HERA itself is a system clearly designed by administrators; while it is probably unfair to say that it was designed to benefit administrators, that is one of its effects. In particular, it is organized so that a relatively undistinguished general administrative role will score well, but even an exceptional highly specialized and purely technical role will not. This was pointed out by several of the most senior people in the School of the Physical Sciences. A related aspect is that some key requirements for some technical positions do not correspond to any HERA element, such as the ability to adapt to new roles as circumstances require. How will such requirements map to a HERA score, or will they be ignored?

There is still a confusion about whether staff or posts are being graded, which is especially relevant to academic-related staff. I shall not go into details, but many of us have always been told that our jobs are very much what we make them, and have been encouraged to pursue academically respectable and relevant sidelines when we can find time to do so. Perhaps the most extreme example is that of the author of Exim, who saw an important need and created his role largely on his own initiative. The University gains considerably by encouraging such boundary-crossing, and it should not change the rules to discourage it. Fortunately, it seems that a reasonably pragmatic approach is being taken, which is both necessary to avoid detrimental changes to conditions of employment and to maintain flexibility.

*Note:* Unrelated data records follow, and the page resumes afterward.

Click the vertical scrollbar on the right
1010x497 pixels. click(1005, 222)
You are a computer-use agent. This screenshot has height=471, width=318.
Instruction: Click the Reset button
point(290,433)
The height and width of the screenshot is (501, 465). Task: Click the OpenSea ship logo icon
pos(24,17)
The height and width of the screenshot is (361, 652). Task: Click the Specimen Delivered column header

A more common example, taken from life, shows why grading should be by the role that the person is performing and not the post. The example is of Computer Officers, but it applies to other categories as well. Two small sub-departments each have a grade 6 (new scale) post for a Computer Officer to manage a similar collection of systems. In one case, the Computer Officer does just the specified actions, and the head of the sub-department or his deputy has to spend the best part of a day of a week dealing with planning, budgeting, disciplinary matters, induction and so on. In the other case, the Computer Officer is of higher calibre, does most of those, and the head of the sub-department just asks to be kept informed. Now, the first person is performing a role that is solidly grade 6, but the latter is doing one that is at least grade 8, though the posts are identical.

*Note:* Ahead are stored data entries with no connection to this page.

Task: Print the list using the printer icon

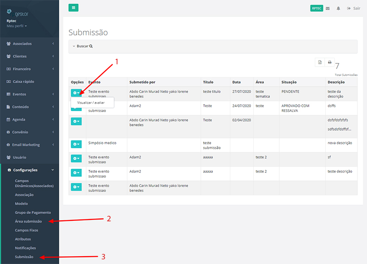Action: (x=329, y=62)
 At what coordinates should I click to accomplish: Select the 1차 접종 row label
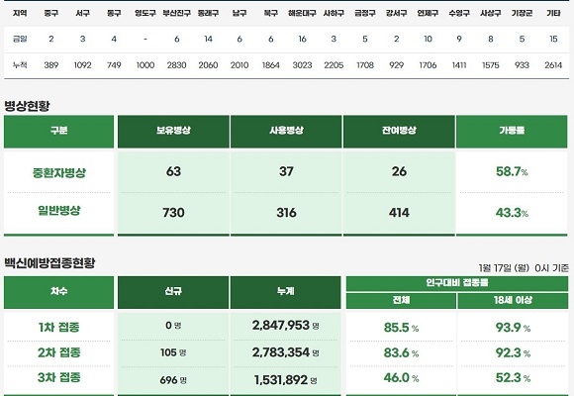click(59, 327)
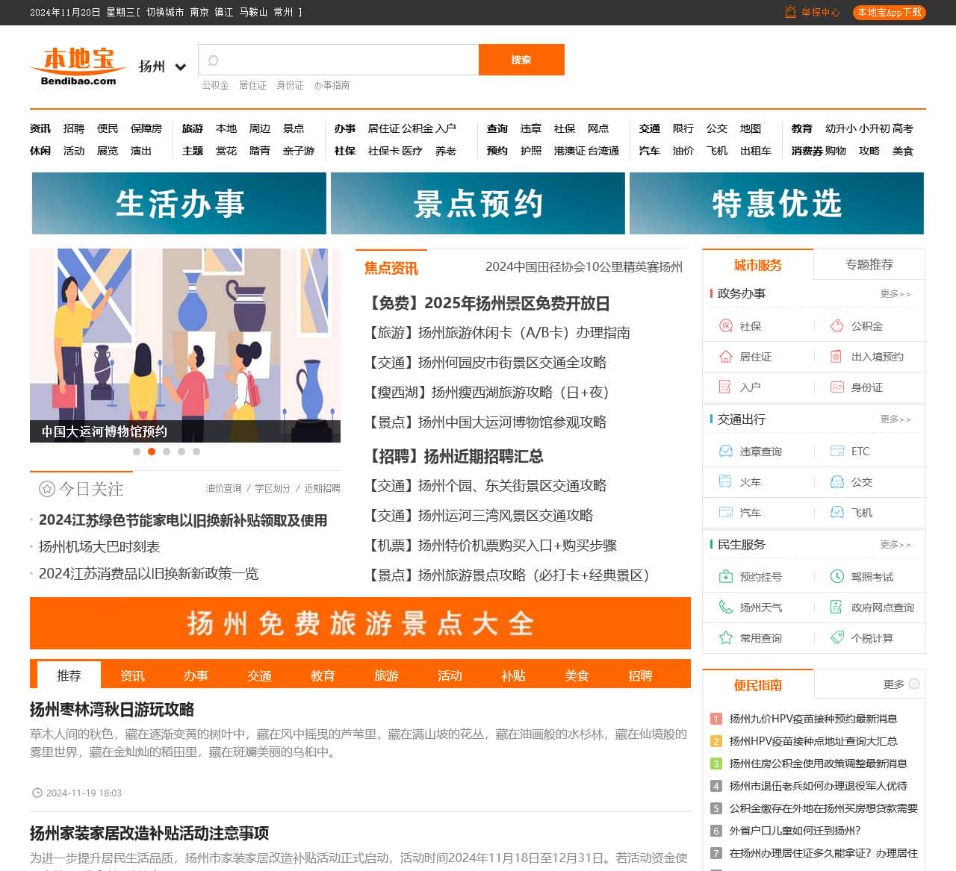Select the ETC card icon
The width and height of the screenshot is (956, 871).
pos(837,452)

Note that the head of the sub-department or his deputy will be paid far more for the time they spend doing the same duties as a grade 6 Computer Officer, and usually more than a grade 8 one. Small discrepancies can be taken up by the contributory points, but this example is of a grade 6 post but with the person's actual role scoring perhaps 390 on HERA (i.e. grade 8). Some departments will bend the rules to promote the Computer Officer to the grade corresponding to the role he is performing and others will leave him on the grade 6 of the post, and the difference is clearly unlawful discrimination. This is made more likely by sections 9.V, Annex 10.D, 10.E.5(d) and 10.E.6, which continue to extend the policy of subdivision by institution over the conditions of employment of academic-related and assistant staff - this inconsistency is precisely the converse of the intent of this exercise!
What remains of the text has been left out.